I am a great admirer of Edward Tufte’s work about data visualization. Yet I disagree with his opinion that Powerpoints kills reasoning. Actually I believe there are many overlaps between good data visualization and good lectures.

Here are Tufte’s opinion on graphical excellence. Good graphics :

  • show the data
  • induce the viewer to think about substance rather than methodology, design or something else.
  • avoid distorting the data.
  • present many number in a small space.
  • make large data sets coherent.
  • reveal the data at several levels of details, from a broad overview to a fine structure.
  • serve a clear purpose.
  • be closely integrated with the statistical and verbal description of the data.

As a matter of fact, a good lectures shares the same objectives. Good lectures :

  • show the question.
  • induce the listener to think about substance rather than the lecturer’s style of lecturing.
  • avoid distorting the question
  • present many complex facts and ideas in a small space.
  • make complex, multivariate questions coherent.
  • reveals the ins and outs of the question at several levels of details, from a broad overview to the finest technical details.
  • serve a clear purpose.

Here I’ll expose what I think makes a good lecturer2. It follows Tufte’s ideas on data visualization.

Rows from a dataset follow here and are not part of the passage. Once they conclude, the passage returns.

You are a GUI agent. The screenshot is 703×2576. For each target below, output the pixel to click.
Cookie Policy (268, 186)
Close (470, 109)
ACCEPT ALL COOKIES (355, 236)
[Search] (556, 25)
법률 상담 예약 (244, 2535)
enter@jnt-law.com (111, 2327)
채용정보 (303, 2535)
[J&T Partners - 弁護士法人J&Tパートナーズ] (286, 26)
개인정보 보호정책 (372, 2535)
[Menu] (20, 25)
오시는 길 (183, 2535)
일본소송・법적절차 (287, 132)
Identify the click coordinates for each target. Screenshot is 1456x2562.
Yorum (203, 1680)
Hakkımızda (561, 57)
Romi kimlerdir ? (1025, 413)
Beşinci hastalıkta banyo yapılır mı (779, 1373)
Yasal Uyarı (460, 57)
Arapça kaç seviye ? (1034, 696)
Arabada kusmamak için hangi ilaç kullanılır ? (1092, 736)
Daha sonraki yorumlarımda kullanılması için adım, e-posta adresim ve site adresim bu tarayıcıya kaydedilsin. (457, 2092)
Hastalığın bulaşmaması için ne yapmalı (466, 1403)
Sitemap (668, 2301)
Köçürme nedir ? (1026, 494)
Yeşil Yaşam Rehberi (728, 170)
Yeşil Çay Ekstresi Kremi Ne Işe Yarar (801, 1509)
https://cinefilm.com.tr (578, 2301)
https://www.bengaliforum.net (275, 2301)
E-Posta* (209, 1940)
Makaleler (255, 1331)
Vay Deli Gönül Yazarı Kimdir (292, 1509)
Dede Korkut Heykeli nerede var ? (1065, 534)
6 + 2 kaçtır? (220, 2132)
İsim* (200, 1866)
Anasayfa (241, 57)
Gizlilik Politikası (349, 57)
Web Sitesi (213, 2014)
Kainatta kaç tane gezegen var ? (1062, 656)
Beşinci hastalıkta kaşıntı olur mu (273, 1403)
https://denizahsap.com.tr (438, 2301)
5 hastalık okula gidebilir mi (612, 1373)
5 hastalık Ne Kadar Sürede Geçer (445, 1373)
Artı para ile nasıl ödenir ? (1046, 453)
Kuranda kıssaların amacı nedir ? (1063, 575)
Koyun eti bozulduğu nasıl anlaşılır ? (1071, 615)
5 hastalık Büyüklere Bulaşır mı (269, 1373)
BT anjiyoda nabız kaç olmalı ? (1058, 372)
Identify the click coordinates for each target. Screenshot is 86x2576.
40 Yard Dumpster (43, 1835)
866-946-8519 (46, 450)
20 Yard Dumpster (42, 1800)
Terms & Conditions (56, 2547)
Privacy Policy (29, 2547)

Good lecturers show the question

A Powerpoint and a lecturer are useless if the scientific question behind it is not understood by the audience.

A good Powerpoint should always have a clear title. It describes clearly and concisely the broad topic. It serves its goal even better as a question. Questions gives direction to reasoning.

Good lecturers have a good style.

This is my main point. Good lecturers induces the listener to think about the question. The listener should not have to think about the lecture’s style. To paraphrase Pr Hervé Maisonneuve :

Good style is absence of style.

Color that serves no goal should disappear. Forget Powerpoints ready-made templates. They have no place in Science. Superfluous words should disappear. Diagrams are clear. They take the space they need, no more.

Indeed, I do agree with Edward Tufte that Powerpoints should be reserved for pictures, diagrams and charts. In Science, we can put all aspects of reasoning to good use. Some people needs a visual support to information. But the excessive use of Powerpoints has shifted this support from the lecturer to the screen. We need to realize this. The support of information is the lecturer. The audience should be listening3. Not staring at a screen, trying to make sense of verbless sentences.

Poor lecturers tend to put too much textual information on screen. As if they were hoping that it could rescue their audience’s lack of attention…

As does good charts, good lecturers are neutral enough to shift focus from form to content.

Good lecturers do not distort the question.

Good lecturers do not leave an opinionated point of view of the question in the listener’s mind. On the contrary, they should be subtle enough to put the seeds of good reasoning in it. The listener has the choice to make it flourish.

Good lecturers synthesize.

Good lecturers show many elements to the listener. They give him keys to analyze those elements. Or they can lead him to get this keys by himself4.

But they have to be synthetic. One cannot hope to give a sufficiently broad overview of a complex topic with too much divergence from the central point.

Good lecturers show complexity.

Good lecturers connect facts between them. Good lecturers connect theories between them. They connect theories to facts. They connect facts to theories. They connect it to the audience’s knowledge. One can not be a good lecturer without knowing his audience.

A good lecturer’s main role is to make complex questions coherent.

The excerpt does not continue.